Pedofilo libero, il ministro Orlando attiva gli ispettori dopo l'ordinanza

Il ministro della Giustizia avvia gli accertamenti dopo il provvedimento di liberazione del pedofilo deciso dal giudice reggiano che ha sollevato molte polemiche

REGGIO EMILIA  Il ministro della Giustizia Andrea Orlando, tramite l’ispettorato del ministero, ha avviato accertamenti preliminari sulla vicenda del pedofilo reo confesso scarcerato venerdì dal tribunale di Reggio Emilia. Una presa di posizione da parte del ministro che vuole vederci chiaro sul provvedimento di scarcerazione deciso con l’ordinanza del giudice dell’indagine preliminare Giovanni Ghini dopo l’interrogatorio di garanzia celebrato tre giorni fa.

Intanto l'associazione onlus contro la pedofilia La Caramella Buona ha indetto un sit-in di protesta davanti al tribunale di Reggio Emilia (leggi qui)

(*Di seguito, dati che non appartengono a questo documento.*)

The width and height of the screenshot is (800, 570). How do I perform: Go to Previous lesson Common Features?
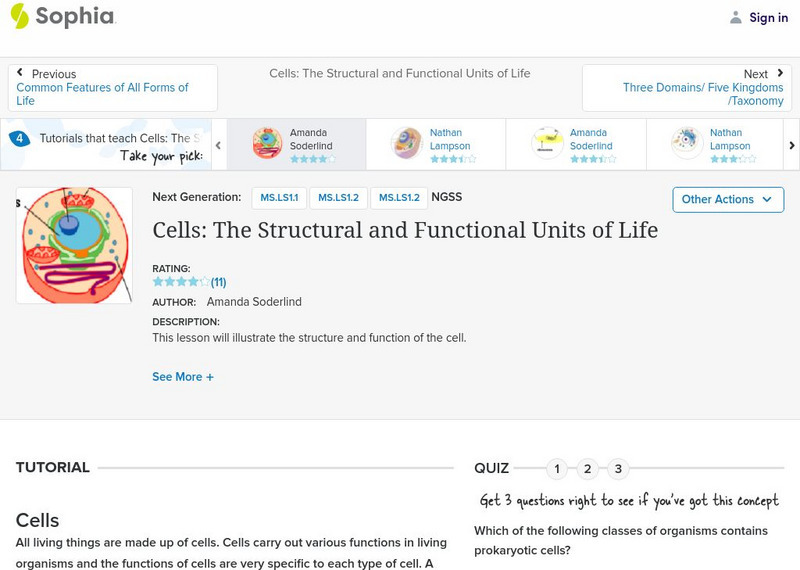pos(112,88)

LE REAZIONI: Dal Pd alla Lega è un coro contro l'ordinanza

Una rimessa in libertà dopo gli arresti domiciliari che ha scatenato una bufera in grado di valicare i confini di Reggio Emilia, prendendosi la ribalta nazionale dopo che il giudice ha corroborato la sua decisione mettendo in risalto lo «straordinario senso di autodisciplina dimostrato» dal 21enne pakistano, autore del reato, che però – scrive il giudice – «si è messo da solo agli arresti domiciliari».